Sağlık hizmetlerinde yeme bozukluklarının teşhisi zordur. Bu nedenle, mevcut protokol, bir ankete 949 hasta yanıtına dayanan bir algoritma geliştirir ve tanı, kullanımı kolay web tabanlı bir arayüzde görüntülenir. Bu sistem, yeme bozukluğu olduğuna inanılan kişileri dışlarken, yeme bozukluklarının doğru teşhisini kolaylaştırır.
Yeme bozuklukları (anoreksiya nervoza, bulimia nervoza, tıkınırcasına yeme bozukluğu ve diğer belirtilen yeme veya beslenme bozuklukları) kombine prevalansı% 13’tür ve ciddi fiziksel ve psikososyal problemlerle ilişkilidir. Etkin tedavi ve istenmeyen uzun vadeli sağlık sonuçlarının önlenmesi için önemli olan erken tanı, birinci basamakta çalışanlar gibi bu hastalara aşina olmayan uzman olmayan klinisyenler arasında sorunlar doğurmaktadır. Özellikle birinci basamakta erken, doğru tanı, olumlu tedavi sonuçlarını kolaylaştırmak için bozuklukta yeterince erken uzman müdahalelerine izin verir. Bilgisayar destekli tanı prosedürleri, uzman tanı uzmanları ve uzman bakıcılar tarafından şahsen teşhis edilen çok sayıda vakadan geliştirilen bir algoritma aracılığıyla uzmanlık sağlayarak bu soruna olası bir çözüm sunar. Bu verilere dayanarak, yeme bozukluğundan muzdarip olduğundan şüphelenilen hastalar için doğru bir tanı belirlemek için web tabanlı bir sistem geliştirilmiştir. Süreç, katılımcının yeme bozukluğuna sahip olma olasılığını ve bireyin sahip olduğu yeme bozukluğu türünü tahmin eden bir algoritma kullanılarak otomatikleştirilir. Sistem, tanı sürecinde klinisyenlere yardımcı olarak çalışan ve yeni klinisyenler için bir eğitim aracı olarak hizmet veren bir rapor sunmaktadır.
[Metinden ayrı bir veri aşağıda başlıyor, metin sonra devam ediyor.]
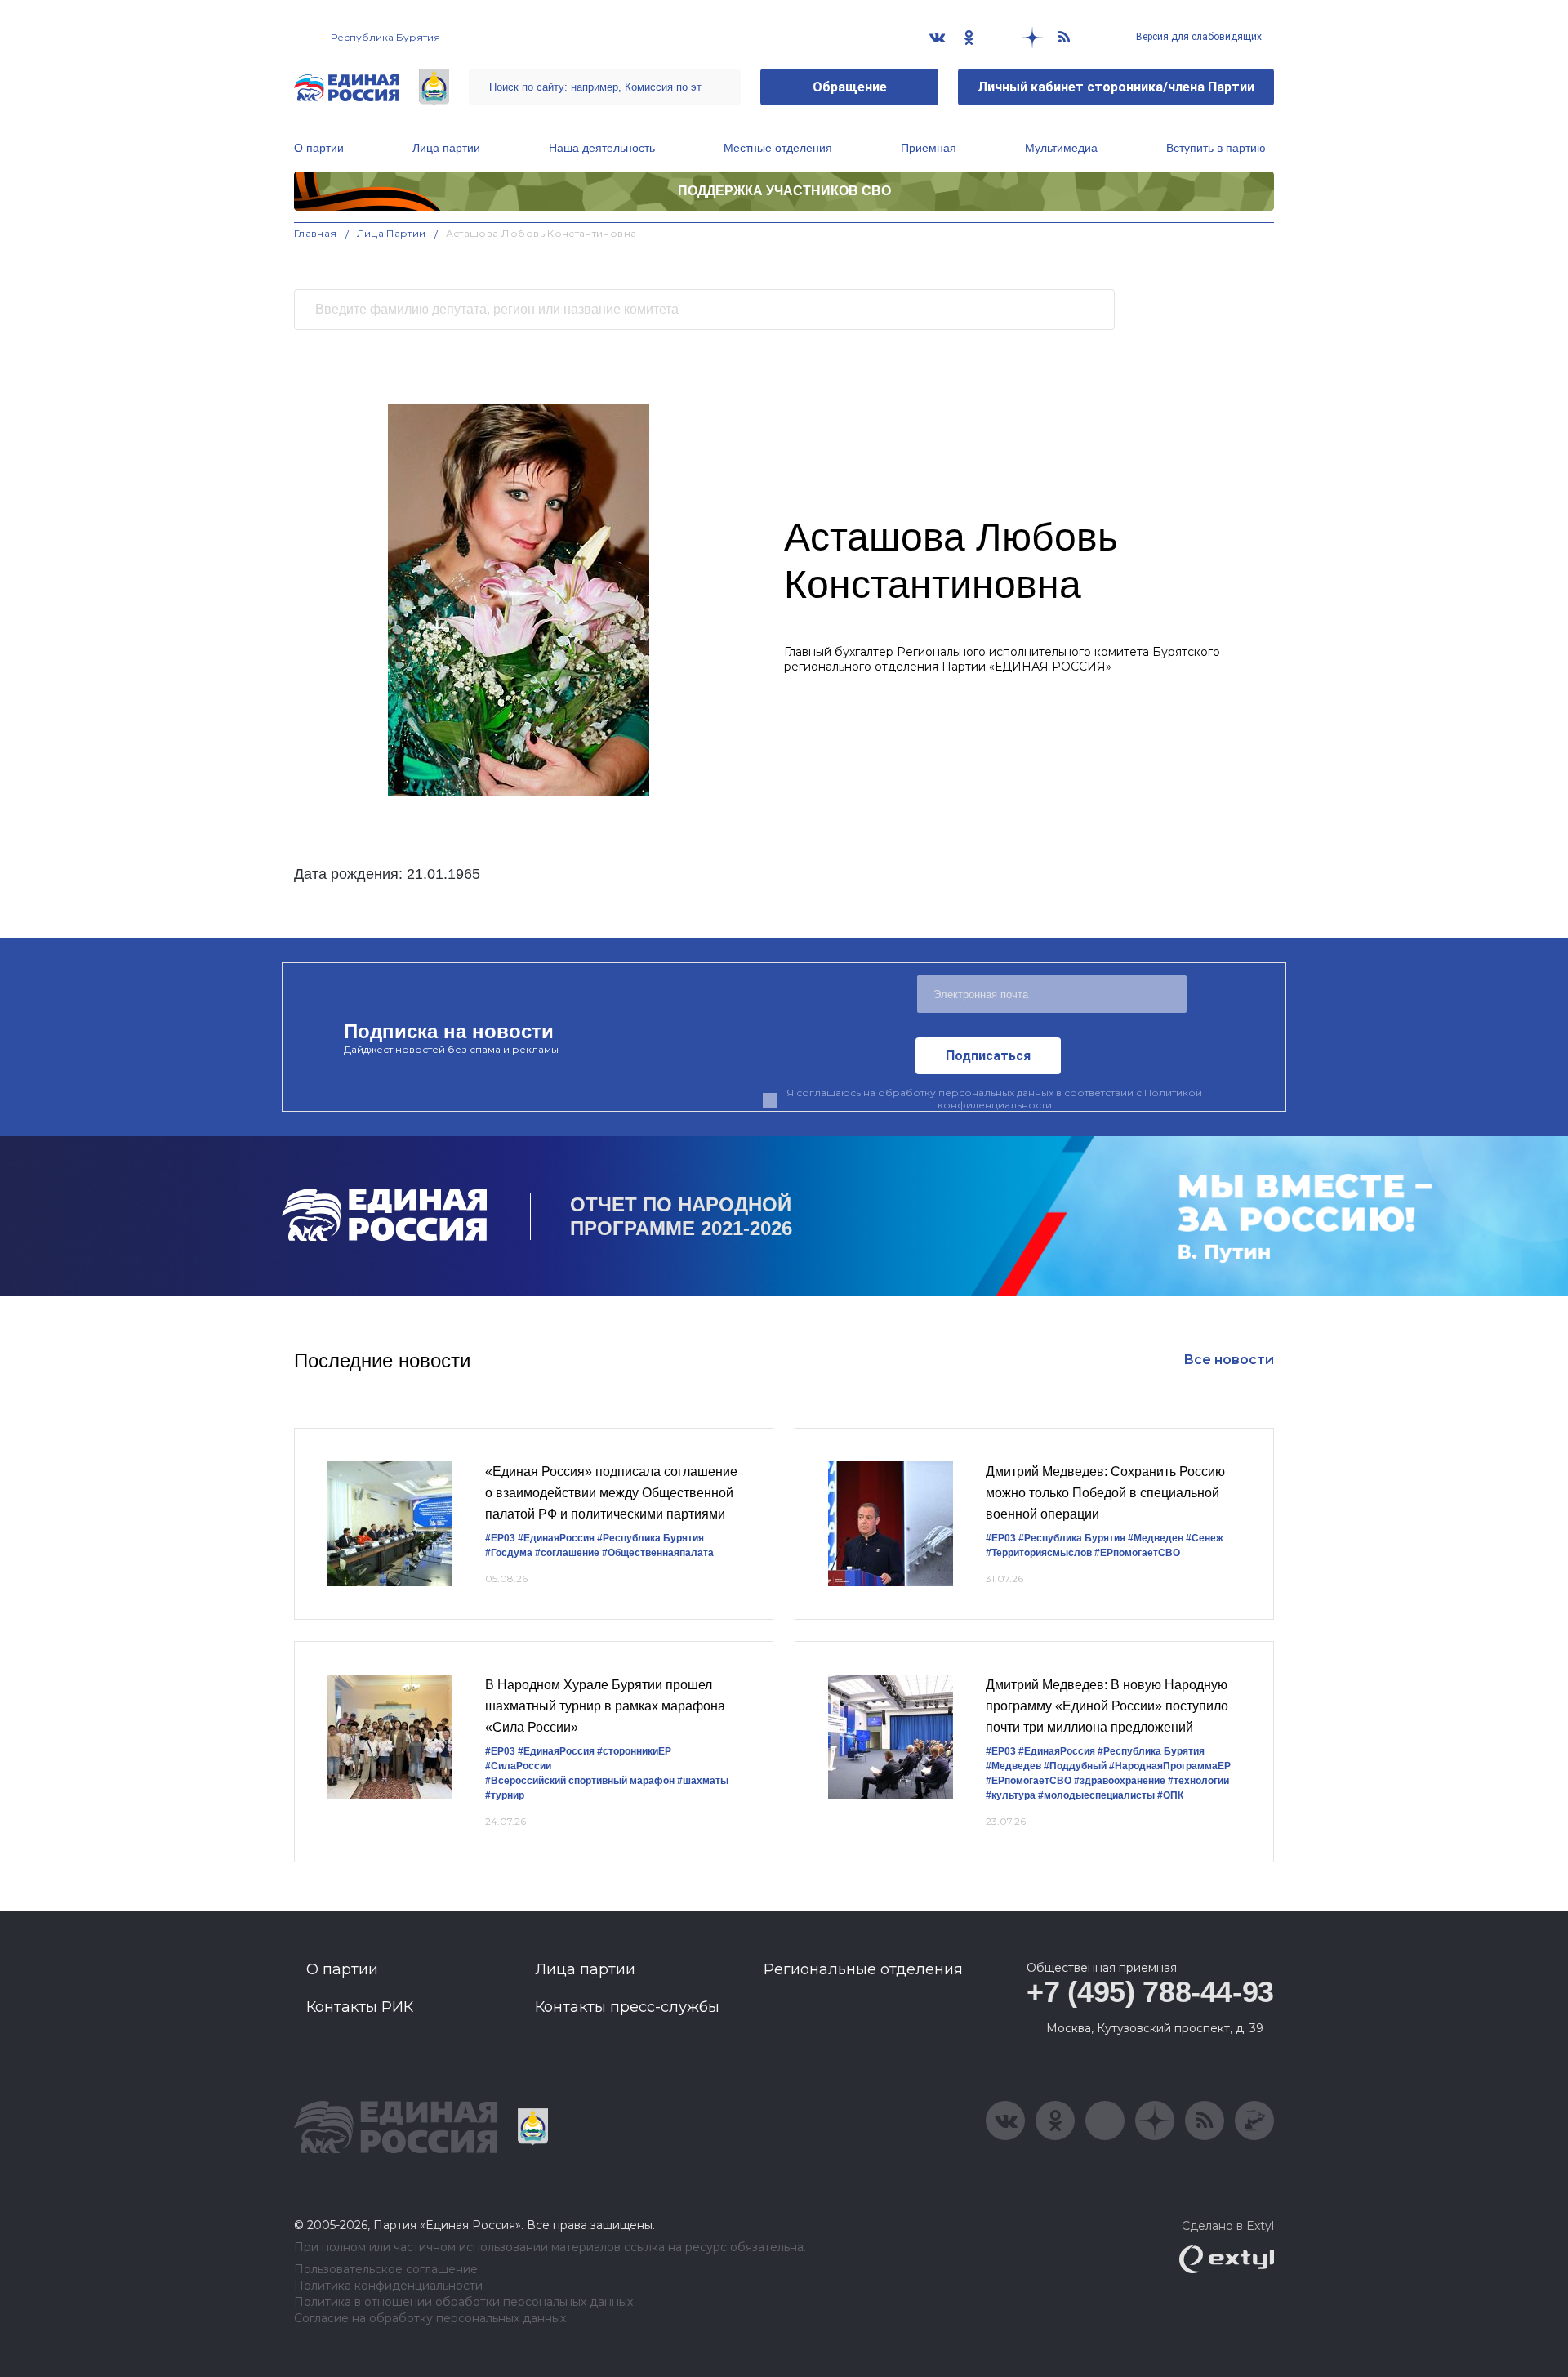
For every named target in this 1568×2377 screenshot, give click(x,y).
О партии (319, 147)
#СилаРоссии (518, 1766)
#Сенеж (1204, 1538)
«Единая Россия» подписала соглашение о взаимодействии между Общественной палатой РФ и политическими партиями (611, 1492)
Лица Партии (391, 233)
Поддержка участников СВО (784, 191)
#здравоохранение (1119, 1780)
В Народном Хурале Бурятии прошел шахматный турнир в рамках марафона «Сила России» (605, 1705)
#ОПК (1170, 1795)
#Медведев (1155, 1538)
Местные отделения (778, 147)
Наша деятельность (602, 147)
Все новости (1228, 1359)
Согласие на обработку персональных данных (430, 2319)
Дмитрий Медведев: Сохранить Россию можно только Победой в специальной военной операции (1105, 1492)
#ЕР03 (500, 1538)
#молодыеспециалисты (1096, 1795)
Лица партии (446, 147)
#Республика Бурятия (650, 1538)
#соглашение (567, 1553)
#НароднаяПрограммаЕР (1170, 1766)
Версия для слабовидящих (1198, 36)
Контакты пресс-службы (627, 2007)
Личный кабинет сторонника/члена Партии (1116, 87)
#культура (1011, 1795)
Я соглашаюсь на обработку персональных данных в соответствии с (994, 1098)
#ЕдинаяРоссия (556, 1538)
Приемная (928, 147)
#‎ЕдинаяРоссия (556, 1751)
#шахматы (702, 1780)
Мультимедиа (1061, 147)
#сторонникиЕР (634, 1751)
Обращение (850, 87)
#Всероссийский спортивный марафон (580, 1780)
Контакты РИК (359, 2007)
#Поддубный (1075, 1766)
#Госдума (508, 1553)
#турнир (504, 1795)
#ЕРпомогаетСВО (1137, 1553)
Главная (315, 233)
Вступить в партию (1216, 147)
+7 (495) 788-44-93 (1150, 1992)
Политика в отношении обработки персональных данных (463, 2302)
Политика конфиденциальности (388, 2286)
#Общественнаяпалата (658, 1553)
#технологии (1198, 1780)
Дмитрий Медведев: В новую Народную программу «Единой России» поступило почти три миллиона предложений (1107, 1705)
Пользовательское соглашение (386, 2270)
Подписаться (988, 1056)
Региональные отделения (863, 1969)
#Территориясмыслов (1039, 1553)
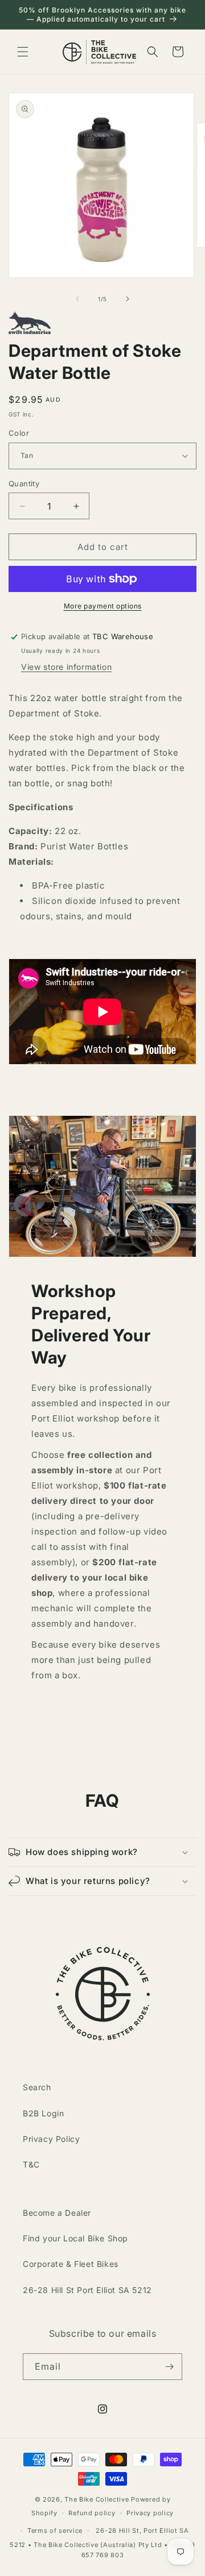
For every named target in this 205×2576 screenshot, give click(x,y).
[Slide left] (77, 298)
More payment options (103, 606)
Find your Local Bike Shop (75, 2238)
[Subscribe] (169, 2366)
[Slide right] (127, 298)
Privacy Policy (51, 2139)
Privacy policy (150, 2513)
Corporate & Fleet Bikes (70, 2264)
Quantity (24, 483)
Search (37, 2087)
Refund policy (91, 2513)
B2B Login (43, 2113)
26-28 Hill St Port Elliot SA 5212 (87, 2290)
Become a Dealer (57, 2212)
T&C (31, 2164)
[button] (22, 51)
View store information (66, 667)
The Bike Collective (96, 2499)
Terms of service (55, 2531)
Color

Diyet ve fiziksel aktivitede ilişkili bir artış, anoreksiya nervoza ve diğer yeme bozukluklarının bilinen nedenleridir1. Ruhsal bozuklukların tanı el kitabında (DSM-5) bahsedilen en yaygın yeme bozuklukları anoreksiya nervoza (AN), bulimia nervoza (BN), aşırı yeme bozukluğu (BED) ve diğer belirtilen beslenme veya yeme bozukluğudur (OSFED)2. Bu bozukluklar öncelikle kadınları etkiler ve ciddi fiziksel ve / veya psikososyal sağlık komplikasyonları ve sıkıntı eşlik eder3. Kadınların yaklaşık% 13’ü yeme bozukluklarından muzdariptir4 ve kadınlarda AN prevalansının yaşamları boyunca% 0.3-1 olduğu tahmin edilmektedir ve BN5’ten muzdarip kadınların daha da yüksek bir yüzdesi vardır.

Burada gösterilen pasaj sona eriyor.